### Trecho do documento
+ + + + + + +

Gentileza nos ajuda a conviver, mas pode esconder animosidades incontroláveis
Adoro receber flores. Se me convidam para um almoço e fazem questão de pagar a minha conta, não tenho nenhum problema em aceitar. Também adoro poder retribuir a gentileza, assim que tiver oportunidade. Podem abrir a porta do carro para mim, carregar as compras e deixar que eu passe antes, acho ótimo.
Gentilezas e educação são bem vindas, pois sem esse verniz, que nos obriga a dizer bom dia no elevador às 6h da manhã mesmo sem ter acordado ainda, nos mataríamos mais do que já nos matamos. Nossa convivência seria impossível sem esse esmalte de polidez, ao qual devemos prezar mesmo sabendo que ele serve para disfarçar nosso egoísmo estrutural.
Jane Cherubim, uma jovem que teve o rosto totalmente deformado pelo namorado, diz em seu depoimento à televisão: "Só deixo uma dica: não acreditem, mulheres, em quem lhes traga flores todo santo dia. Porque, no final, tudo cansa. Tem que ser real. Eram tudo flores e acabou nisso". Da cama do hospital, ela nos alerta que o excesso de gentileza pode esconder uma animosidade incontrolável.
O irmão de Jane dá uma dica importante em seu testemunho, quando diz que "a ansiedade [do namorado] de ter ela como objeto, alguma coisa do tipo assim, só para ele, já era um sinal". Uma das questões centrais da violência contra a mulher é a crença arraigada de que as mulheres são objetos a serem possuídos pelos homens, pois, historicamente, elas têm sido mesmo.
Cuidamos de nossas coisas com zelo, mas não esperamos que nossa propriedade nos diga não, afinal, objetos não têm querer. É nessa hora que o homem que vê a mulher como sua se enfurece e quer destruí-la. A presença de outros homens assistindo a cena potencializa essa fúria, pois é na comparação com outros homens que ele se sente diminuído em sua própria virilidade.
Os estupros coletivos também bebem dessa fonte, ainda que tenham outros elementos. É claro que para que isso aconteça é preciso que esse homem violento acredite que sua masculinidade se baseia no poder que ele tem sobre os outros e, principalmente, sobre aqueles considerados vulneráveis e dependentes.

+ + + + + + +

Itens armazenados
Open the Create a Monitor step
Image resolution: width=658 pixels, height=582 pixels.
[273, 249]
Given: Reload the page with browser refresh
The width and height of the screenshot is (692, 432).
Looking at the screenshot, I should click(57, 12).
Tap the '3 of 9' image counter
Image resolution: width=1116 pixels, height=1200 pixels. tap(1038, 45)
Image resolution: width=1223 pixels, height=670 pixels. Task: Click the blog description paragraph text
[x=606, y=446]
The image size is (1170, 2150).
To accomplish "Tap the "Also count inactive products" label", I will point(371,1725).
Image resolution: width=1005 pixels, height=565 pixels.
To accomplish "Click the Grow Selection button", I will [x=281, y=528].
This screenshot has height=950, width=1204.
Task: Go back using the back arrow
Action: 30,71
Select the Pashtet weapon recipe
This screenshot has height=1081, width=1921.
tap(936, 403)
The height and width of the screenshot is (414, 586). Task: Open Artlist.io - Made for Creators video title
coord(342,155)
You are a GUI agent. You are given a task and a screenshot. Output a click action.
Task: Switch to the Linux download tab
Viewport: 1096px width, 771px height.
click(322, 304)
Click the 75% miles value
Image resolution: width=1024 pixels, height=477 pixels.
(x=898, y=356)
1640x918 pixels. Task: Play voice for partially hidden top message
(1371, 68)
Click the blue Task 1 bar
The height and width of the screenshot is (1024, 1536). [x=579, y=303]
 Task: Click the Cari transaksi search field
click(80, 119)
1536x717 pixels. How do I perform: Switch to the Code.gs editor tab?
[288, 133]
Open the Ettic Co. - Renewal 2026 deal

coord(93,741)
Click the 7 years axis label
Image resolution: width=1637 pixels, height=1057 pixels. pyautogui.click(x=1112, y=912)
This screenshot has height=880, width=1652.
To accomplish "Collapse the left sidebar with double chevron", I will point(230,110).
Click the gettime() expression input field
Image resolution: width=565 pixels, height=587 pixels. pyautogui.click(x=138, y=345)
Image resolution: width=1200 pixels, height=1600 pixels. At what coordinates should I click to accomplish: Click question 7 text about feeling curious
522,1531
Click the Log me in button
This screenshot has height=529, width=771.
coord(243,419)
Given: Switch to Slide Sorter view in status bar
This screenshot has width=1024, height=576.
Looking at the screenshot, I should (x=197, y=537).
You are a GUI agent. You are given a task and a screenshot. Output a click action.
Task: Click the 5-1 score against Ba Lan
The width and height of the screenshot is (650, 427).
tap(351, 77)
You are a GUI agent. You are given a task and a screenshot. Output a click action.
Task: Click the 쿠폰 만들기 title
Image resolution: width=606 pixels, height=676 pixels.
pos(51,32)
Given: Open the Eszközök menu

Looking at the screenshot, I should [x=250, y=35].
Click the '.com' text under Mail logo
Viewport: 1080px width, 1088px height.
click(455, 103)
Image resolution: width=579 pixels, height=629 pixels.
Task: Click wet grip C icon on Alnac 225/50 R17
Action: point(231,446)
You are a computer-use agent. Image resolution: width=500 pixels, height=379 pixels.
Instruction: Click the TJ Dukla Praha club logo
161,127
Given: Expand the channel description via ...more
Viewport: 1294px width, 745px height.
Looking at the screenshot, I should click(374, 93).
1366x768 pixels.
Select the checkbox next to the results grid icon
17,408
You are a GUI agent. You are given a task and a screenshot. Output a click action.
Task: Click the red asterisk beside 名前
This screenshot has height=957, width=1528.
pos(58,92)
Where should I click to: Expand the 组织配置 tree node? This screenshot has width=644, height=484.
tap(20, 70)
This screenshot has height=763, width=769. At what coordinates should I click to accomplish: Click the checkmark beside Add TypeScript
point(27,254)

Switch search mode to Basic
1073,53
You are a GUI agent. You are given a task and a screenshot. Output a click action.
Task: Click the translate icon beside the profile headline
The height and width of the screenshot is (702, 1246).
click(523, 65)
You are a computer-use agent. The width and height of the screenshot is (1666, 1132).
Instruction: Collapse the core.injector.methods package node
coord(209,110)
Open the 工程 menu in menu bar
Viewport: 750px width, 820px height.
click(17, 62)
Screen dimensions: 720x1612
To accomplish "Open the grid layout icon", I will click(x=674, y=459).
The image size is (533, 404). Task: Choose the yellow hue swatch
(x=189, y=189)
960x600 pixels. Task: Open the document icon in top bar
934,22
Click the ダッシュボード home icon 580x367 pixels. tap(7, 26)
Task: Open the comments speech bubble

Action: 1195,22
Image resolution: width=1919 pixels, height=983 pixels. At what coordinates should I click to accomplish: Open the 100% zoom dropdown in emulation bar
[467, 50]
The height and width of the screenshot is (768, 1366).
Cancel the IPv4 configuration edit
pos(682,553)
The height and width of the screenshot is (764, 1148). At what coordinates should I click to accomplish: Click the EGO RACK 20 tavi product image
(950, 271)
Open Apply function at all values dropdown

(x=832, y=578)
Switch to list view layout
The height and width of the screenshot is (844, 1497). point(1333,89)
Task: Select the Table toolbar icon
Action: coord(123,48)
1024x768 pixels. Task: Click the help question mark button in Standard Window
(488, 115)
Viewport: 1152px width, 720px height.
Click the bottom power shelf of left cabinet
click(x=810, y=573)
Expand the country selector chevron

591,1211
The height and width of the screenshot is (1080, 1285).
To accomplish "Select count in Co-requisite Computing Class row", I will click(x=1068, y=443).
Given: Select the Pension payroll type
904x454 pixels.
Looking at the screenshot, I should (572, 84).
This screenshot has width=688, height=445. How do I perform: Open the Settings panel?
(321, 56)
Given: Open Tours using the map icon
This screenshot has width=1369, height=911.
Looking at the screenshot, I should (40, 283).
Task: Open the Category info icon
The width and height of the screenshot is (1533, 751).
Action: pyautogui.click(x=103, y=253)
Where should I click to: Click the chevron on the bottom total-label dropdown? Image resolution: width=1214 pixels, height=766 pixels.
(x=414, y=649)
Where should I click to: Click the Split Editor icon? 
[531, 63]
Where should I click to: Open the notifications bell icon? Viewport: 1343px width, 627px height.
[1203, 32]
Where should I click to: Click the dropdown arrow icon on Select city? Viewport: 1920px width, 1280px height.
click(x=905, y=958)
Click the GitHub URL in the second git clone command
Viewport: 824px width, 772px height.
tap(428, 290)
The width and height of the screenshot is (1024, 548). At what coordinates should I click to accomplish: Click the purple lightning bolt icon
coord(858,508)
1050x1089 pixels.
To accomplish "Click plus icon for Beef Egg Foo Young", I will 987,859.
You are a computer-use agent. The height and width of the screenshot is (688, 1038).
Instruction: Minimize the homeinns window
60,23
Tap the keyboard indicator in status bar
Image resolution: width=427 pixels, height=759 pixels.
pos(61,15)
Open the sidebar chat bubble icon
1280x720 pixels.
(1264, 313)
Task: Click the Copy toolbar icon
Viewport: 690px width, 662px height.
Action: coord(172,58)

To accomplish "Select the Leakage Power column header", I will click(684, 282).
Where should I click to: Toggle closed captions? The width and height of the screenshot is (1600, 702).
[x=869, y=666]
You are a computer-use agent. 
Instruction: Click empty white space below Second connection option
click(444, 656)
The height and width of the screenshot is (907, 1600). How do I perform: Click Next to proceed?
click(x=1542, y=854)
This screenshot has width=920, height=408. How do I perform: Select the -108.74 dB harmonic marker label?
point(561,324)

+ + + + + + +

### Teste sua compreensão
[1] Segundo o texto sobre gentileza e violência, o que potencializa a fúria do homem que vê a mulher como sua?
[2] Dê continuidade ao texto sobre gentileza e violência a partir do ponto em que ele termina.
Não é preciso consultar as linhas.

### Respostas em ordem
[1] A presença de outros homens assistindo à cena.

[2]
Um homem que tenha sua masculinidade pautada sobre outras identificações e valores que não esses não viverá o desencontro amoroso como perda identitária, mas com a dignidade de um adulto amadurecido, que considera a mulher um ser humano como ele. Sofrerá, mas não precisará fazer sofrer.
João Crisóstomo, pregador cristão do século 4º, comparava meninas virgens a móveis e vestuários. Dizia, justificando a prática de casá-las antes da primeira menstruação: "Somos feitos assim, já o disse, nós, os homens: por ciúme, por amor da vã glória, ou por qualquer outra razão, amamos sobretudo aquilo de que mais ninguém pode dispor e aproveitar antes de nós e de que somos os primeiros e únicos senhores". Frase que poderia sair da boca de qualquer um dos acusados de feminicídio, estupro ou espancamento de mulheres.
Existem também formas coletivas de expressão dessa lógica misógina, como a queima das "bruxas" na Idade Média e a internação das histéricas no fim do século 19, só para citar os mais célebres exemplos históricos.
Se não soubermos a mentalidade que subjaz à onda de violência contra mulher, que tem recrudescido recentemente, nunca seremos capazes de fazer frente a ela. Amo receber flores, mas se esse é o nível da discussão que se pretende levar para as escolas, elas chegarão tarde demais. Nos velórios.
Vera Iaconelli - diretora do Instituto Gerar, autora de “O Mal-estar na Maternidade”. É doutora em psicologia pela USP.